[Work to do]:
Could you extract the text lines from each of the records below, reproducing them word for word and leaving out the pictures?

(Records in a dataset)
>> BEGIN

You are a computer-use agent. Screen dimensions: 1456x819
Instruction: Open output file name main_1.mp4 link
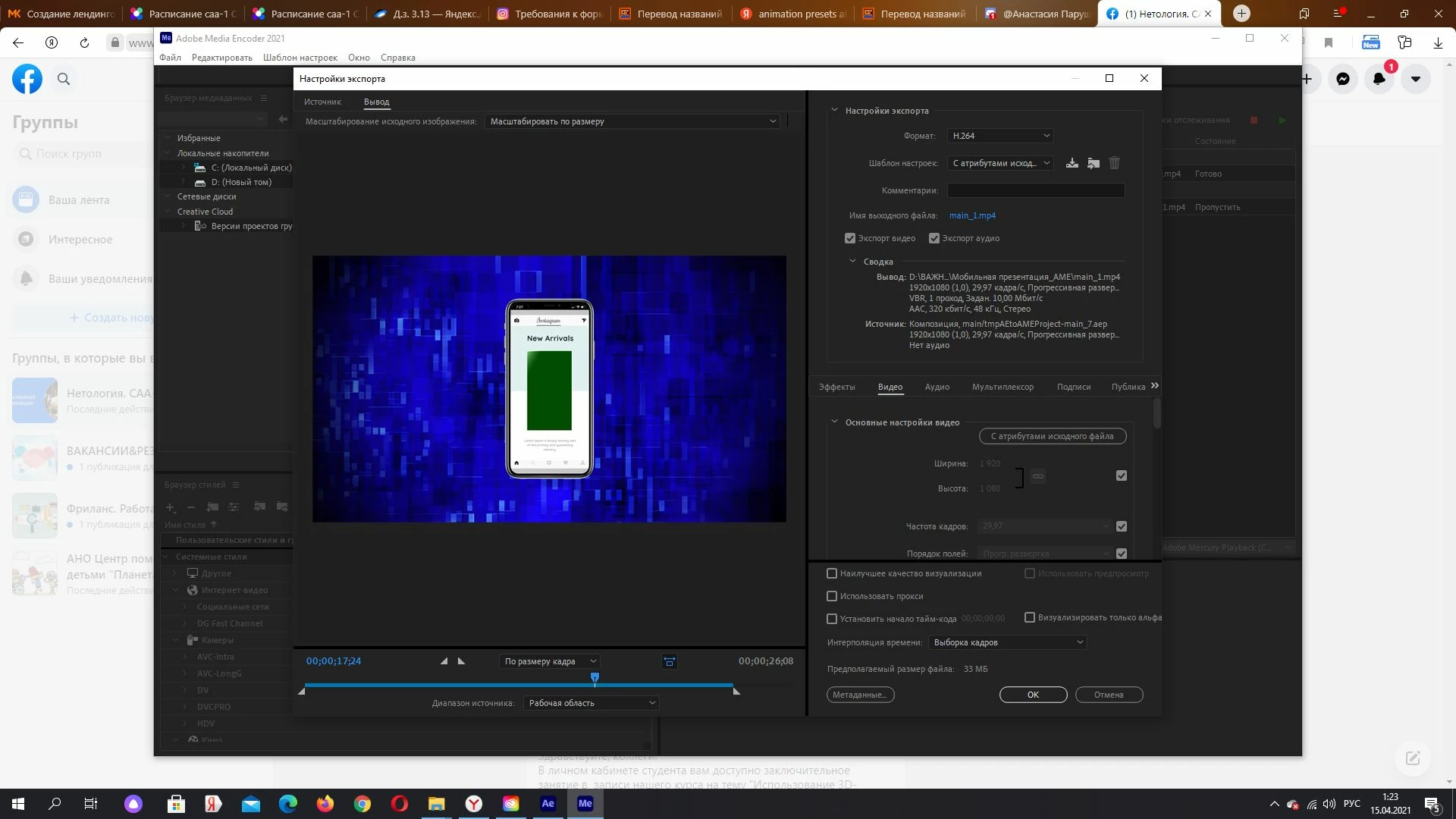tap(972, 215)
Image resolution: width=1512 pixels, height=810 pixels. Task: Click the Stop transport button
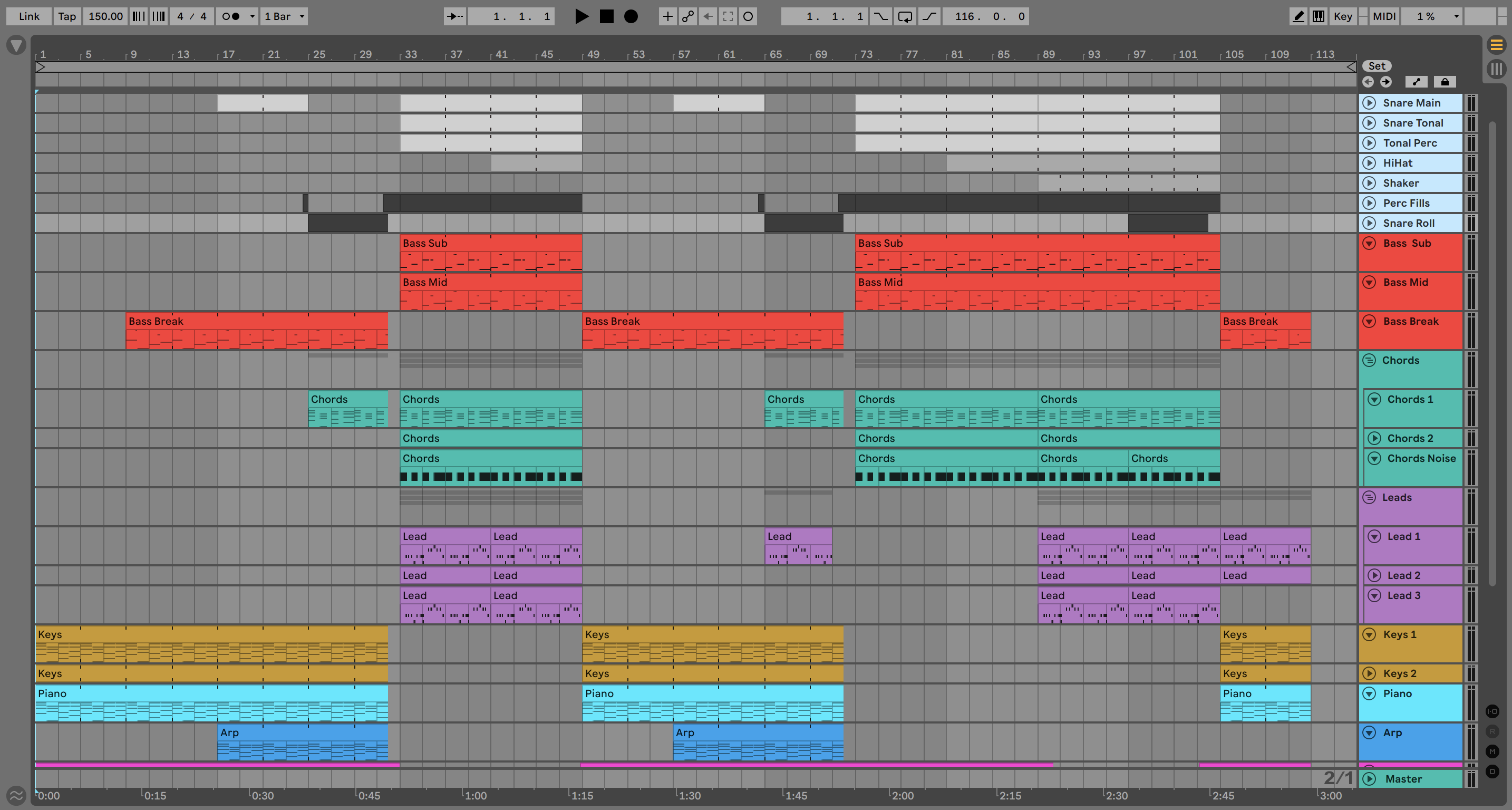pos(606,16)
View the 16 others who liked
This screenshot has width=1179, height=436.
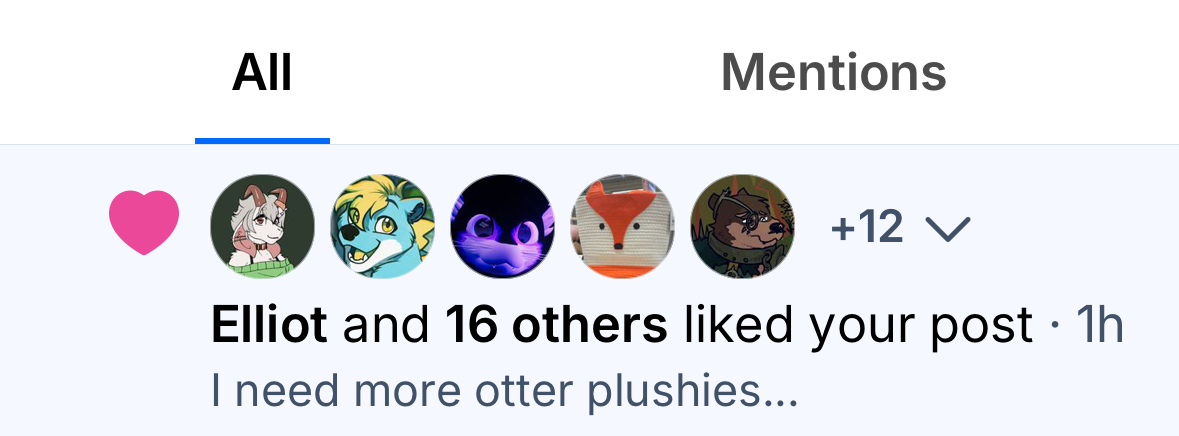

>> END

[Finished task]:
You are a computer-use agent. Screen dimensions: 1456x819
Instruction: Open output file name main_1.mp4 link
tap(972, 215)
Image resolution: width=1512 pixels, height=810 pixels. Task: Click the Stop transport button
pos(606,16)
View the 16 others who liked
This screenshot has width=1179, height=436.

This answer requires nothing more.